Пришли сестрички и тоже стали шумно возиться, на этот раз с Развалиной. Со своего ложа поднялся всклокоченный Хромой и громко возопил:
— Девушка, принесите мне утку!
— Что это вам такое приснилось? — участливо спросила девушка. Узники окончательно почувствовали себя пробуждёнными.
— Ах ты баламут! — возмутился Лёня, впрочем, с плохо скрываемым умилением. — Всю палату поднял. Не спится ему.
— А вы спите, мужчина, не отвлекайтесь, — входил во вдохновение Хромой. — Девушка, мне нужно утку. Хорошо бы запеченную в яблоках… Гусь тоже сойдёт. Курица так курица, хоть и курицу. Знаете, как кормят у нас в столовой?
— Теперь понятно, — сказал я девушке. — Ему снился ужин. В родном доме, в кругу семьи.
— Коньячку грамм сто! — заливался Хромой. — Не злоупотребляя! Для аппетита! Девушка, вы любите мёд? У меня пасека…
— Как же тут с тобой заснёшь? — проворчал Лёня. — Устроил цирк.

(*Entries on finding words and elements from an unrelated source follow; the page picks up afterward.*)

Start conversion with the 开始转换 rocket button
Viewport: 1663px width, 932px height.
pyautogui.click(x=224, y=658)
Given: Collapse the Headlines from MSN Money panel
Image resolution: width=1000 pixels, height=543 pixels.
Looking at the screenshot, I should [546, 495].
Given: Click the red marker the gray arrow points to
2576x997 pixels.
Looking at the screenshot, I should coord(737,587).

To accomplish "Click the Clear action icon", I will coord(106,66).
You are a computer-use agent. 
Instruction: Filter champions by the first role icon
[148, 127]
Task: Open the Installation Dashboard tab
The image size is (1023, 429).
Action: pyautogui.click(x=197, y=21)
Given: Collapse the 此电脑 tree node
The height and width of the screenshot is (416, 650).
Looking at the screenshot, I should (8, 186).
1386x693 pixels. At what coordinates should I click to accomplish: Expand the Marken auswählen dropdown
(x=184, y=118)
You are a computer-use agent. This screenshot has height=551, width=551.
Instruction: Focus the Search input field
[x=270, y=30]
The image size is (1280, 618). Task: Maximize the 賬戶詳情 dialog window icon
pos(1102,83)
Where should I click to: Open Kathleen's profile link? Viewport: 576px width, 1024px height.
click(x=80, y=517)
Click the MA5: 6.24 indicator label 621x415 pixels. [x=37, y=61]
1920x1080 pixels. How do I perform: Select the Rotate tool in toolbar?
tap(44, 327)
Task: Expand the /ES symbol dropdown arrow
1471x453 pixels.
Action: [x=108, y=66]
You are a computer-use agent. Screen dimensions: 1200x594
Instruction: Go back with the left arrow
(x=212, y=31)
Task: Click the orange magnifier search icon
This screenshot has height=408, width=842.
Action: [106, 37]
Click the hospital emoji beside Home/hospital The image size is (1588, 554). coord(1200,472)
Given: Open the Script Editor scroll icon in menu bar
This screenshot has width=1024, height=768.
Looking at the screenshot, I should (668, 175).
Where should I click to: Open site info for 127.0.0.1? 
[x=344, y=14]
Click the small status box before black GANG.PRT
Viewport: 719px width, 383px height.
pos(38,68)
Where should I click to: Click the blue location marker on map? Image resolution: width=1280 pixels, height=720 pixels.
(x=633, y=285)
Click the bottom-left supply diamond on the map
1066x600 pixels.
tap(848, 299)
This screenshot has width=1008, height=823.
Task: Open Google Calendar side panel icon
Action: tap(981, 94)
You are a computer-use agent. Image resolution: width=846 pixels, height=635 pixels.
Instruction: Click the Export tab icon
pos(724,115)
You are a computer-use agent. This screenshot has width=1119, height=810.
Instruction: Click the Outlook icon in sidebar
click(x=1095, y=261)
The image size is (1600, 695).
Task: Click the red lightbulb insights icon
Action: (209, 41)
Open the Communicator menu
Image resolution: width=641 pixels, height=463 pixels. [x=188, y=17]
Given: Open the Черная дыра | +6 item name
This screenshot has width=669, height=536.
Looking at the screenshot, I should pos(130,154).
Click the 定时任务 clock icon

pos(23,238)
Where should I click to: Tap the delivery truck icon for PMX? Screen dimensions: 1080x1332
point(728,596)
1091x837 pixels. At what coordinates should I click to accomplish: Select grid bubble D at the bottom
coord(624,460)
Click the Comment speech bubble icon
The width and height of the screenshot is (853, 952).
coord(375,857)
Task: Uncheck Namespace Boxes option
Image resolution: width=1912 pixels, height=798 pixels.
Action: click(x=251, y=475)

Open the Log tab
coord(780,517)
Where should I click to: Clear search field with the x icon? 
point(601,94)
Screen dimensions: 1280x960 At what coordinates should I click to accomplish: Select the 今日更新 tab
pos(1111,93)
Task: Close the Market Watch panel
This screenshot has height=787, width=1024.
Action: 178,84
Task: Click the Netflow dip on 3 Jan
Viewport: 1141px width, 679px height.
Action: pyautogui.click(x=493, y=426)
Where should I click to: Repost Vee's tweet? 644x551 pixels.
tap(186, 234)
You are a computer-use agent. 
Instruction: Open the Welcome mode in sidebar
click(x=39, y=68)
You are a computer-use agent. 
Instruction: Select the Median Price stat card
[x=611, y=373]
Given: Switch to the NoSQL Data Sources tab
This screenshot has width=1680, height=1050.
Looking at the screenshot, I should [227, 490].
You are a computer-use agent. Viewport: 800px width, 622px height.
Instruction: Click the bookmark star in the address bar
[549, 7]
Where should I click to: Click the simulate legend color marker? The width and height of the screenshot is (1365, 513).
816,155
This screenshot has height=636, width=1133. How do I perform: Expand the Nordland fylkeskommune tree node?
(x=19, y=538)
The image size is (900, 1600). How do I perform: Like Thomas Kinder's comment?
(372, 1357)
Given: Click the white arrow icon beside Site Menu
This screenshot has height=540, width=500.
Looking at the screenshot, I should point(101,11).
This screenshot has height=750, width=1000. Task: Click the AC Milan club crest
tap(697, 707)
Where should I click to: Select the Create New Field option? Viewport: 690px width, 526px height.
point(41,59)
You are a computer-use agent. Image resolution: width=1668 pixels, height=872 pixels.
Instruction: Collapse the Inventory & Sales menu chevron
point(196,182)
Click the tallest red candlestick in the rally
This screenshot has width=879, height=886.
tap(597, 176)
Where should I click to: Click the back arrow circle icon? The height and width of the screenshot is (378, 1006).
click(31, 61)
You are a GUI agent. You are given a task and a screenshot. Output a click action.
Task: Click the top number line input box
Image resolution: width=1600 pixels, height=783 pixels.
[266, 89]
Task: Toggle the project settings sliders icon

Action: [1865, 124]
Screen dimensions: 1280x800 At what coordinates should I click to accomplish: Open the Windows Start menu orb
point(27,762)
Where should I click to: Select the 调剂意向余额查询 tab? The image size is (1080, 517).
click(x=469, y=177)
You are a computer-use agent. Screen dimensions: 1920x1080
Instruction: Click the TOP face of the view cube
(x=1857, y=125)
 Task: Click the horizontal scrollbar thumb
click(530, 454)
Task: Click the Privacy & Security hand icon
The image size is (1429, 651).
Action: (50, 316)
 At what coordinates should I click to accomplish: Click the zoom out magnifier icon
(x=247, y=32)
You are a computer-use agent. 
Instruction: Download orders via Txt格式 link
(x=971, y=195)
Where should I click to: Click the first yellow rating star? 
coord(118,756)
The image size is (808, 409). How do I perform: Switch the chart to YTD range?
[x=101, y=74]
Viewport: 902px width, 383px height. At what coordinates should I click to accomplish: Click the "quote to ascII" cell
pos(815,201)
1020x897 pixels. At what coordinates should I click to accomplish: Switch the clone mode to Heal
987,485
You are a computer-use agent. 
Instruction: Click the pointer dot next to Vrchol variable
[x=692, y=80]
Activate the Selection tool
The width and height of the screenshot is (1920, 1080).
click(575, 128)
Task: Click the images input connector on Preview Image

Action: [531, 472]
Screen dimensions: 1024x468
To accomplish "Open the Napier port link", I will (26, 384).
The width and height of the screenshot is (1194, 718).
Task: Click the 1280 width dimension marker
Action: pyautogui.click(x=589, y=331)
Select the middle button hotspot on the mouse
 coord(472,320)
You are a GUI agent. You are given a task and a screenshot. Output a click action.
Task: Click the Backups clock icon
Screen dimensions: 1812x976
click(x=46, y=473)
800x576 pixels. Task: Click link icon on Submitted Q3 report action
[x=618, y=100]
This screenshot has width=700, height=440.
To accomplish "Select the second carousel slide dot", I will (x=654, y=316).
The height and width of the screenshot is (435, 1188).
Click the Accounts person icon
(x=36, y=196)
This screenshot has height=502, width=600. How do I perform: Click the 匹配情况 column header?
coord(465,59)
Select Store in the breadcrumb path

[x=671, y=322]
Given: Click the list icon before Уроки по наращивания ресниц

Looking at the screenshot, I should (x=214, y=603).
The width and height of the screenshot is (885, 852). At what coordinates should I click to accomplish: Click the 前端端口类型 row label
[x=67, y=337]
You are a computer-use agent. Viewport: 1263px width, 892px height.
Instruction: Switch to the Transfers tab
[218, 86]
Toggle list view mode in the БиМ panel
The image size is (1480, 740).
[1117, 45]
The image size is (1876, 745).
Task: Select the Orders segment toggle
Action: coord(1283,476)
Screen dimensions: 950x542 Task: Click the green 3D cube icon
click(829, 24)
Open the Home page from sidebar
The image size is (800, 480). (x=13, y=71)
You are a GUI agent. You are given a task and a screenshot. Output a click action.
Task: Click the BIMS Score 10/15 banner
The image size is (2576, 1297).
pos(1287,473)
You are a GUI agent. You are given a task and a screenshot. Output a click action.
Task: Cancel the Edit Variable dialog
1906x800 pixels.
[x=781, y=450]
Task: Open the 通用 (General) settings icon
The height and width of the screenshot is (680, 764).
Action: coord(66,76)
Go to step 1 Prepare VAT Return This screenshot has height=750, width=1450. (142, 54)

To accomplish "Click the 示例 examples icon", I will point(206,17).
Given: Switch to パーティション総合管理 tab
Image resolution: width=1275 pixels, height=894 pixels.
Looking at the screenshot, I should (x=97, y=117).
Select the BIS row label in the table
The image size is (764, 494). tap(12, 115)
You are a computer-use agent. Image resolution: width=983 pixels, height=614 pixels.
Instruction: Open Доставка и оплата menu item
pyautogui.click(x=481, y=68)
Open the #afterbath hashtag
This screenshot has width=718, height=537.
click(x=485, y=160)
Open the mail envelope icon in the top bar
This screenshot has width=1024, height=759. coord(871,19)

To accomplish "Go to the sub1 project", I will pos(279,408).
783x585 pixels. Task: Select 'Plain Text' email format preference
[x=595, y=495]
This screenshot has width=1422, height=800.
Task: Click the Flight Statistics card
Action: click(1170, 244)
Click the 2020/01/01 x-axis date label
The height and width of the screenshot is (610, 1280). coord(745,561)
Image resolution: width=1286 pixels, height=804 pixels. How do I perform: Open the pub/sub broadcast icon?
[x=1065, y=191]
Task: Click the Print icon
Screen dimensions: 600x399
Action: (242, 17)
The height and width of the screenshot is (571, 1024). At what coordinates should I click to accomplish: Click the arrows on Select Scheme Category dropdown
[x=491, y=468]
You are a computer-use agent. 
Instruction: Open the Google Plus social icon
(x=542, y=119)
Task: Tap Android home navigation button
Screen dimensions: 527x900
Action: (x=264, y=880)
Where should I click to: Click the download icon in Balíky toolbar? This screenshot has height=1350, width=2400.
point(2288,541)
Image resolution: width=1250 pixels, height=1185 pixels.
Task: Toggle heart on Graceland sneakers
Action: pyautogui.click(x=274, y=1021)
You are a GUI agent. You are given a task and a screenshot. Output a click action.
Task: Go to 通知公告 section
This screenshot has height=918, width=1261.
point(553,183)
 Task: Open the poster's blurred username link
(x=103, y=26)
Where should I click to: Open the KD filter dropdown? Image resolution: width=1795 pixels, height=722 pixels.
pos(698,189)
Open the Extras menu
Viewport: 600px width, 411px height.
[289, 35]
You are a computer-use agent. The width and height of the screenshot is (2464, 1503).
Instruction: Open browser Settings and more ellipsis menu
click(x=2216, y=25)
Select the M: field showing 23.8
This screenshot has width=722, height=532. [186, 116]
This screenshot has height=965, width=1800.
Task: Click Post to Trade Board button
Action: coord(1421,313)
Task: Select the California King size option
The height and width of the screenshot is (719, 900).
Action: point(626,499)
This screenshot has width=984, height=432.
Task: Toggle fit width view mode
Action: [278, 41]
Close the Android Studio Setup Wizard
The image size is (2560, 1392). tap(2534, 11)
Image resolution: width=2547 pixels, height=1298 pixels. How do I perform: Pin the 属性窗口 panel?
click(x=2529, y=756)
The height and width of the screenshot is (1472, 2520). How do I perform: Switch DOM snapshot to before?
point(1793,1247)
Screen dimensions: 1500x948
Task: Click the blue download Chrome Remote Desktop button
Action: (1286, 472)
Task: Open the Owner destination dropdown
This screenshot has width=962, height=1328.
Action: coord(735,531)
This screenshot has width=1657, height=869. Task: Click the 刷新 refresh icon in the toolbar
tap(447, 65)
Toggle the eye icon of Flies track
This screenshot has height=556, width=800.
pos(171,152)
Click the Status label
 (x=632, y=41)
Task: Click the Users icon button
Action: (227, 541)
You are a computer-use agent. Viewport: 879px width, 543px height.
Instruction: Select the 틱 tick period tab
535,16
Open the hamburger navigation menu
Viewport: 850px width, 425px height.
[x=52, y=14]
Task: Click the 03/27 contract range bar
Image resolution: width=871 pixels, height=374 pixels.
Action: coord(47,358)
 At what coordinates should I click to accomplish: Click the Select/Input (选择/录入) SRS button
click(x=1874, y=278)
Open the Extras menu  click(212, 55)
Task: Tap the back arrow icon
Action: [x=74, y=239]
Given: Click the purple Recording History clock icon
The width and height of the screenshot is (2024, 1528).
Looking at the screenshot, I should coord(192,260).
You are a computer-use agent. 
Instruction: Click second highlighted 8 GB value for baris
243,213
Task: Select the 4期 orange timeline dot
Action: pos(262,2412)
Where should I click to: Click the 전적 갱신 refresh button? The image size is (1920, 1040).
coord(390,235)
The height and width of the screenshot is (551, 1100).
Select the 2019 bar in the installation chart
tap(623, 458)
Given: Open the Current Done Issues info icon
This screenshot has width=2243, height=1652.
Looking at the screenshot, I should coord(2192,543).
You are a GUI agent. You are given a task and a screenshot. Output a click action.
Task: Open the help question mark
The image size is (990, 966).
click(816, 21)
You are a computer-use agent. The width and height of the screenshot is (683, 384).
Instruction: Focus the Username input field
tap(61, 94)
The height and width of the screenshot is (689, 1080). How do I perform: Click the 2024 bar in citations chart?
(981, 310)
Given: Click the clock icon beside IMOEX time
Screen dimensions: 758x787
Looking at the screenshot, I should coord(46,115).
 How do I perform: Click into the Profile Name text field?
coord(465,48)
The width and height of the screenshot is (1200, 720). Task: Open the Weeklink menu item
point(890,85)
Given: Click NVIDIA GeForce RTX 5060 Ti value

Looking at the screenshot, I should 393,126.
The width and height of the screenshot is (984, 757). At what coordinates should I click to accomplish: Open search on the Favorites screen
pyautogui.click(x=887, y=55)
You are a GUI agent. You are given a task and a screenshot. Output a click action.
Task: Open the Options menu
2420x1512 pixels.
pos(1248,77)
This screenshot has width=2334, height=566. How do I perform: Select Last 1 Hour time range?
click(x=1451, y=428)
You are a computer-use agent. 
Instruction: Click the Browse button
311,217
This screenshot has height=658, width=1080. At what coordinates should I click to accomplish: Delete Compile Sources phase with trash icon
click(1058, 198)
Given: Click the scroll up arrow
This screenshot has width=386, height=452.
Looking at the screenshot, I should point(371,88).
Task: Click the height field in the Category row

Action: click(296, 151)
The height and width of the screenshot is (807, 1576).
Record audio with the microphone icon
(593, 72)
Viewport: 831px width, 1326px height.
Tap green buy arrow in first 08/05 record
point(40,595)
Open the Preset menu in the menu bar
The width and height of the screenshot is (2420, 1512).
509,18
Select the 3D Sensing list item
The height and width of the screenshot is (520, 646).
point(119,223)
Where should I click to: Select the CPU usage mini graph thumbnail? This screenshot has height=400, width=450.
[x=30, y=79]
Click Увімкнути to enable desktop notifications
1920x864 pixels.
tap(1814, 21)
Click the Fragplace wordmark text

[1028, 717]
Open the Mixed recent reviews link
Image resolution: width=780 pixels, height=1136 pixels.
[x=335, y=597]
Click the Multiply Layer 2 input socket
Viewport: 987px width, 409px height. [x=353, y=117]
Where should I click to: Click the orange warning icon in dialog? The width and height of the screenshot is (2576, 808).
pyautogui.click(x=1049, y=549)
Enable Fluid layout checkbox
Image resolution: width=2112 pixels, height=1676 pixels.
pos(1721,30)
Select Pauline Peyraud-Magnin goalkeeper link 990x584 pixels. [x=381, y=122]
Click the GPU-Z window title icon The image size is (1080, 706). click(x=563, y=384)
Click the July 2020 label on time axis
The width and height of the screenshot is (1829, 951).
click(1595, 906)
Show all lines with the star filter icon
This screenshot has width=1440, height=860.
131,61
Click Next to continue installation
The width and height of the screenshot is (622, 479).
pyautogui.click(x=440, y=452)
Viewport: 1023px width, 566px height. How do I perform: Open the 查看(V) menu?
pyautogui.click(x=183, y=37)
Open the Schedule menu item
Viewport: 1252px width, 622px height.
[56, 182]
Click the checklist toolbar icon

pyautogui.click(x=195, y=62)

— Конечно, тебе бы спать только. Тебе на друга наплевать. Спать я ему не даю! А что человек мучается, голодный, так это всё равно…
Наутро стало ясно, что Хромой заговорил в ночи неспроста: то было предчувствие. На обходе было объявлено, что завтра выпишут Херагумбу, Лёню и его, Хромого. Первый отнёсся к новости спокойно, второй возрадовался, третий стал сумрачен.
— Скажи ты мне, Володь, — задавал он один и тот же мучительный вопрос, — разве вылечили они меня? У меня до сих пор голова кружится, давление скачет. Как можно в таком состоянии выписывать человека?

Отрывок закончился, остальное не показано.